For the scope of this bug, I think it would be sufficient to restore the old behavior under a command line switch. This would allow the amalgamated test to compile and the ActiveIssue on the method would prevent the "Attempting to JIT compile" exception from happening.

Generating the throwing stub is nice to have. I still believe it's better to allow these things to compile in general because it's pretty widespread (we still get bug reports every couple months for cases where even this is not sufficient - the customer has input that is so broken we don't detect it when compiling a method, only later when we generate data structures and at that point there's no spot to generate a throwing body; the fix for those is usually doing more eager validation during method compilation to hit these problems earlier).

@lambdageek
Copy link
Member

I don't think this is the right approach. We want to test what is the actual behavior that customers experience. FullAOT fails the build at conpile-time if there is a conpile-time error. Deferring errors to runtime would introduce a new behavior different from what users experience.
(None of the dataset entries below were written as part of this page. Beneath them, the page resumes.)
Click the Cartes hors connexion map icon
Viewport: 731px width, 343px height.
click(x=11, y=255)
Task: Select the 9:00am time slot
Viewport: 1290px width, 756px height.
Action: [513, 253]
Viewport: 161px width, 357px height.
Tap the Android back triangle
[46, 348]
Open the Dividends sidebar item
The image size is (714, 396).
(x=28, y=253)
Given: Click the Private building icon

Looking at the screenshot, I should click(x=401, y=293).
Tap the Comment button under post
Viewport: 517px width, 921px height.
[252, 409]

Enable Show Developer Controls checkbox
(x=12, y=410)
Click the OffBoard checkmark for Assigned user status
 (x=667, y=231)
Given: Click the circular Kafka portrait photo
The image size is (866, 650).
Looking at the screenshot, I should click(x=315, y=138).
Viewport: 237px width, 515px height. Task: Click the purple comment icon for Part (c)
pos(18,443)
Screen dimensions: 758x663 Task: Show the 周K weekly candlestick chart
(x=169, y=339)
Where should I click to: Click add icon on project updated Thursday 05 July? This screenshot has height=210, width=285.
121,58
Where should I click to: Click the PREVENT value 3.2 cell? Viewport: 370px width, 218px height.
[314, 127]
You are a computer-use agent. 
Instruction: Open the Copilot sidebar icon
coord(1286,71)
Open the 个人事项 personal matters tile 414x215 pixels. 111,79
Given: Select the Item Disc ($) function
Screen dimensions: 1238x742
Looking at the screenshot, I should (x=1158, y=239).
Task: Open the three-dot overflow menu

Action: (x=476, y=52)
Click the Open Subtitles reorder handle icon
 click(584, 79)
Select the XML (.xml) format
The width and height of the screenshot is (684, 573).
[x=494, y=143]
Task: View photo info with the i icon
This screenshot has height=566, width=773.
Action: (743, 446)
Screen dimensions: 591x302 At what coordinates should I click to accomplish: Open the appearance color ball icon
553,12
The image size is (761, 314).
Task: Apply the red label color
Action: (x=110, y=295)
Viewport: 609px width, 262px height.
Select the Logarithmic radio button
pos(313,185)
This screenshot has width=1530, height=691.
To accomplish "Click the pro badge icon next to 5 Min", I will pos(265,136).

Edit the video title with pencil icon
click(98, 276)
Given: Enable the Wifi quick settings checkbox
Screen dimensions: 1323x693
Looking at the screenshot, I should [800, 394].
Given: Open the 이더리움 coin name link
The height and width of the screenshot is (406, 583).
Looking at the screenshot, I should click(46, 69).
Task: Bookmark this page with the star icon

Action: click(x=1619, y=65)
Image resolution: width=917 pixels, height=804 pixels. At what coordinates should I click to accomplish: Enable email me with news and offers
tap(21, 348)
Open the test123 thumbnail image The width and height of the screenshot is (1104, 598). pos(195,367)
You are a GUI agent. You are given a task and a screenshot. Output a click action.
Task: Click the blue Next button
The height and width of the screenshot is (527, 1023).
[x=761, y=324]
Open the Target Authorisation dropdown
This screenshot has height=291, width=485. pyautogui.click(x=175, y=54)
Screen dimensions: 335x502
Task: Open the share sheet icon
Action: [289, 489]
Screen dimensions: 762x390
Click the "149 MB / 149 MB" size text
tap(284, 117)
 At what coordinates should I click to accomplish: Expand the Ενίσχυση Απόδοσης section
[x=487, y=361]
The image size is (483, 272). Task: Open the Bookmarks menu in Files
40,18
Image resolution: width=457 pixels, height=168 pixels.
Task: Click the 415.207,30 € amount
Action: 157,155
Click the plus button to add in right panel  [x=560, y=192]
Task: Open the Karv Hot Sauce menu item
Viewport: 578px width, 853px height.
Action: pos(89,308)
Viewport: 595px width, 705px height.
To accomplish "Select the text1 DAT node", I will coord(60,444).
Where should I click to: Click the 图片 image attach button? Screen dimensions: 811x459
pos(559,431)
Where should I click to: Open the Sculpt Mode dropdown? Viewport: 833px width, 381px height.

If we want to productize "defer AOT errors to runtime", then we can test that configuration. Otherwise this is just adding complexity to our tests.

The right approach, IMO, is for the test infrastructure to understand FullAOT testing and to be able to mark assemblies as expected to fail AOT.

@jkoritzinsky
Copy link
Member Author

The problem with marking assemblies as expected to fail AOT is that we lose coverage of other tests in that assembly. For example, in #63320, only one test case has failures during AOT compilation, but it would be useful to run the other test cases in the FullAOT configuration. As it is today, we're losing test coverage. Additionally, as we move forward with consolidating assemblies in the src/tests tree to reduce build times, we'd end up with less ability to disable tests at a smaller scale without disabling tons of other tests.

@MichalStrehovsky
Copy link
Member

I don't think this is the right approach. We want to test what is the actual behavior that customers experience. FullAOT fails the build at conpile-time if there is a conpile-time error. Deferring errors to runtime would introduce a new behavior different from what users experience.

I think we should change that behavior for fullAOT so that it can defer the failure to runtime.

Errors deferred to runtime is the behavior users get sans AOT compilation. The runtime doesn't fail to load an assembly if one of the references is missing at startup: instead, it lets the code run until a problematic codepath is hit. The deferred failure mode is why people often don't notice that they're shipping broken assemblies and there are so many of those in the wild.

We design/ship our tools (IL Linker, crossgen2, NativeAOT) to be tolerant to such garbage input. Mono fullAOT should align with how other tools handle it.

@lambdageek
Copy link
Member

I'm more open to this as a customer-visible change. In terms of badness, I think having a "special testing mode" that is unlike what customers actual use is a bad idea.

On the other hand, having a customer-visible option for FullAOT to be tolerant of bad input and to signal problems at runtime seems less bad. (I still think it should be an option, not an uncontrollable change in behavior. Detecting problems at compile time is good.)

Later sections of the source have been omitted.